We see these stereotypes in the way TRAs talk about Black women. They say that if Black women “get” to be women then men can be women. This relies on the idea that Black women are not feminine or real women. When they talk about allowing men in sports they will say “sports allow Black women” as though we aren’t women. They justify DSD males in sports by claiming African women “naturally” have more testosterone as though we are different from any other women, again, claiming we are really men. This idea of masculinizing us traces back to the forced labour of slavery, and it’s extremely racist and sexist and is applied to us as a group.

notwhatsoever · 19/05/2023 12:49

Grumpigal · 19/05/2023 12:27

This is so interesting.

My personal struggle with feminism has always been the fake narrative around “empowerment”. Such bollocks like being a stripper is empowering, you’re owning your sexuality by getting your tits out online etc.

It took me years to really see the problem with the sex positive movement, only really since I passed into mid30s did I start to see how damaging it actually all was.

I totally appreciate the additional complexities that black women will face around this.

Very enlightening. Thank you for sharing OP.

Wow. I am 50 and the sentence ‘ my struggle with feminism has been around empowerment, stripping being empowering’.

That shows how much feminism has changed in such a short space of time. Not me, nor anyone in my uni women’s group ( do these even exist now?!) would have associated stripping with feminism, except in that feminism would have regarded stripping this as exploitative and degrading to women.

ScrollingLeaves · 19/05/2023 12:50

4plusthehound · Today 12:38
I really think sex positive feminists have been groomed
Yes.

4plusthehound · 19/05/2023 13:02

notwhatsoever · 19/05/2023 12:49

Wow. I am 50 and the sentence ‘ my struggle with feminism has been around empowerment, stripping being empowering’.

That shows how much feminism has changed in such a short space of time. Not me, nor anyone in my uni women’s group ( do these even exist now?!) would have associated stripping with feminism, except in that feminism would have regarded stripping this as exploitative and degrading to women.

Remeber all that bollocks in the 90s?

Pole dancing. Swinging around the pole, g string and platforms.

They considered that freedom, emancipation, performance art.

ScrollingLeaves · 19/05/2023 13:03

She reckons that a lot is because of porn - white western women being abused is the most commonly watched there

Are they white girls living in Pakistan?
White /British/American/Scandinavian girls abroad even in the 60s ‘70s were seen as ‘easy’ prey compared to local girls partly due to ‘Make Love not War’ and early sex positivism. You don’t need porn to convey that when you think of general release films etc. British habits of dressing in a less covered way would influence that view too.

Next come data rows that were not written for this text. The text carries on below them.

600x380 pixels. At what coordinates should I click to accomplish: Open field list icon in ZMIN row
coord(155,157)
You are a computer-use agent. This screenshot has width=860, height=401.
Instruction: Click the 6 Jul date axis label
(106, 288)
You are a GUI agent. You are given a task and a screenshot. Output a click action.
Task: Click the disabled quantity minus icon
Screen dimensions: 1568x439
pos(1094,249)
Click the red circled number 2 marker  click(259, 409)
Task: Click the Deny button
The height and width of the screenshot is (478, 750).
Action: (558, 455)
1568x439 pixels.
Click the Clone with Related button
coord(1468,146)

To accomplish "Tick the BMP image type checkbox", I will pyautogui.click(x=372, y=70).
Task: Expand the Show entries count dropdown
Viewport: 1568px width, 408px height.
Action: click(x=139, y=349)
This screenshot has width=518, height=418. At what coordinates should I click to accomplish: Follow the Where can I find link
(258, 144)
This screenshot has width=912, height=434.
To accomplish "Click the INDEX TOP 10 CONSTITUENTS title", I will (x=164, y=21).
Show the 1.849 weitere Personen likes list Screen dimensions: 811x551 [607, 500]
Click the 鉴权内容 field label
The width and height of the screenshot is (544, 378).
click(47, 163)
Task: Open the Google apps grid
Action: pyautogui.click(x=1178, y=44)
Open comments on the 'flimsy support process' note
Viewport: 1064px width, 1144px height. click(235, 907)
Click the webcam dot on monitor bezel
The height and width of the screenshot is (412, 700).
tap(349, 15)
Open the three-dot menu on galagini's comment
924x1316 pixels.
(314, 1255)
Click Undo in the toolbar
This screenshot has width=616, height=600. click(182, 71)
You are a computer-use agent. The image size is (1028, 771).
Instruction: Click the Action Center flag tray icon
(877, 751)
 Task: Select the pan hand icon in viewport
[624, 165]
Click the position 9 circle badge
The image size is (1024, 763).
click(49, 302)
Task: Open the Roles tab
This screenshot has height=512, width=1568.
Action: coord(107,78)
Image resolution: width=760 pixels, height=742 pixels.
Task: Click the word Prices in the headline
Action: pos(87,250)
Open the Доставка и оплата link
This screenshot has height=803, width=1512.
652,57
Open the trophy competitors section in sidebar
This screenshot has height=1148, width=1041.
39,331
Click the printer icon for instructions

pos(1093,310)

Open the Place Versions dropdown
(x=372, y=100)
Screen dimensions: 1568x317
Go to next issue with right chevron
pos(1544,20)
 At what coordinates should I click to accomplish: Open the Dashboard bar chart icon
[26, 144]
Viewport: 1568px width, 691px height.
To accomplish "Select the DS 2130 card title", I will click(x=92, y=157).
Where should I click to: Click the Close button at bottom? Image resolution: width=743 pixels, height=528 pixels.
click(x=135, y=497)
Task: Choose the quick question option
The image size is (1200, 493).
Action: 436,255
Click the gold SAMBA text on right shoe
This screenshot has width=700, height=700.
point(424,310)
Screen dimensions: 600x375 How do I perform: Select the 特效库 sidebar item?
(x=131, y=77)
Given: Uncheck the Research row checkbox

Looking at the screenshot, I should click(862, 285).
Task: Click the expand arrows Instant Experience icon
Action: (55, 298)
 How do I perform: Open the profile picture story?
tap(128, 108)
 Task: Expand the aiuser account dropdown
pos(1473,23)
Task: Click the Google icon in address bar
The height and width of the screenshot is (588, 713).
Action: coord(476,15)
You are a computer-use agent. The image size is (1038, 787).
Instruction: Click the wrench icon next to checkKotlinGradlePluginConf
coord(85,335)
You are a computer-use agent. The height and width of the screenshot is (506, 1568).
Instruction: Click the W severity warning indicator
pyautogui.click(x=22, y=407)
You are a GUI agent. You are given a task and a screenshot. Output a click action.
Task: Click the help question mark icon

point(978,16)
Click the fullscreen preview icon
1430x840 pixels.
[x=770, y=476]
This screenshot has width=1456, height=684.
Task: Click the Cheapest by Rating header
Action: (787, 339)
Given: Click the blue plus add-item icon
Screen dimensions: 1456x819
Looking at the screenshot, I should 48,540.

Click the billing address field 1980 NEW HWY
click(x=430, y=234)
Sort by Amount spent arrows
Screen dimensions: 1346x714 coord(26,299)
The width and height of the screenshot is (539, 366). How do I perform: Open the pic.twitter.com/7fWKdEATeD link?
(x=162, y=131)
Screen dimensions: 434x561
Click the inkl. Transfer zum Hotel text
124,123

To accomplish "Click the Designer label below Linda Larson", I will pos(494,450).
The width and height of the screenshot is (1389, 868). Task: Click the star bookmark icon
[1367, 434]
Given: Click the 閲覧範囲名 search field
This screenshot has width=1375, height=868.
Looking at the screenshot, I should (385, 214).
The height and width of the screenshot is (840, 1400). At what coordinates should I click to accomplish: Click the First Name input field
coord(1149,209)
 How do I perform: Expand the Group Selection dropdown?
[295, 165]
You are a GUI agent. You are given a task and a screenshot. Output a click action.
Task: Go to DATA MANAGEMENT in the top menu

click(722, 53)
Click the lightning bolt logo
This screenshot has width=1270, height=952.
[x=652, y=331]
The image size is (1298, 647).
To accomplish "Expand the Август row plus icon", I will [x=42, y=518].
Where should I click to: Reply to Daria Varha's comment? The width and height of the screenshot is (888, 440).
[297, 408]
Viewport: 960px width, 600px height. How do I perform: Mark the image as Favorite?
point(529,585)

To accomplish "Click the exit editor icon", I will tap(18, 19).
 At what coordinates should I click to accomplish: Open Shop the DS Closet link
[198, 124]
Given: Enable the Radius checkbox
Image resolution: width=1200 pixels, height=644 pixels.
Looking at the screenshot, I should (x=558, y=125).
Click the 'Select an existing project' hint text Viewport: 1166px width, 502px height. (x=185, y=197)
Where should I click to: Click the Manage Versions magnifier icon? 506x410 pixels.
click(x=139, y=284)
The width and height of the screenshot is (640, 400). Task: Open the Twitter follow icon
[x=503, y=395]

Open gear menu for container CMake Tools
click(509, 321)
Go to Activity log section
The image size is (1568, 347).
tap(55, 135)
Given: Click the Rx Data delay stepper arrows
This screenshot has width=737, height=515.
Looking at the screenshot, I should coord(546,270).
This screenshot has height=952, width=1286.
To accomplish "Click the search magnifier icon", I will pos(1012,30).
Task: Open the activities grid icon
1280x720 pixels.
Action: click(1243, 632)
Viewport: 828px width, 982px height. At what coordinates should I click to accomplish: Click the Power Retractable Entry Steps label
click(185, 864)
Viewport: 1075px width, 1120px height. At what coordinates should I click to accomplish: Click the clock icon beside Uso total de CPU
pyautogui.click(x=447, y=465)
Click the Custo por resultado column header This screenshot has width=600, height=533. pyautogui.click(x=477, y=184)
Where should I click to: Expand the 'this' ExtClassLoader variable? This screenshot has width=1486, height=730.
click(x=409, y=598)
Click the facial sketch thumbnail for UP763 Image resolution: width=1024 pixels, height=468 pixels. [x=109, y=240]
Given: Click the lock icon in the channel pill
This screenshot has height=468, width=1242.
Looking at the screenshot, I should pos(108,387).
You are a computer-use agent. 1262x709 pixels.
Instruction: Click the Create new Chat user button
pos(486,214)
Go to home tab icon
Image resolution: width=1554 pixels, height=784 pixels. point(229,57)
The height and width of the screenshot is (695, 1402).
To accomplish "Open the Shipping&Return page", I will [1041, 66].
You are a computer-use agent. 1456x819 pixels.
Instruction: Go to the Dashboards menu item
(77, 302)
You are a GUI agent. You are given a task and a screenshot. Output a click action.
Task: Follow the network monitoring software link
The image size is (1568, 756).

I do think Pakistan is an extreme example though. I had thought we were speaking about what happens within our culture here.

Tekkentime · 19/05/2023 13:06

In my experience, white women are seen as whores in many countries. I've been countries where if you're white, you're seen as a prostitute. Crazy world.

ScrollingLeaves · 19/05/2023 13:07

Misstache
We see these stereotypes in the way TRAs talk about Black women. They say that if Black women “get” to be women then men can be women. This relies on the idea that Black women are not feminine or real women

I had not realised that tras make those outrageous claims.

ScrollingLeaves · 19/05/2023 13:13

JamSandle · Today 12:46
Not sure what people are meaning re white women not experiencing this. White women make up huge numbers in the sex trafficking side of the modern day slave trade. Many cultures view white women as prostitutes because of the porn they're exposed to

No one is saying white women don’t experience this they absolutely do. But there is an additional undercurrent for black women I think.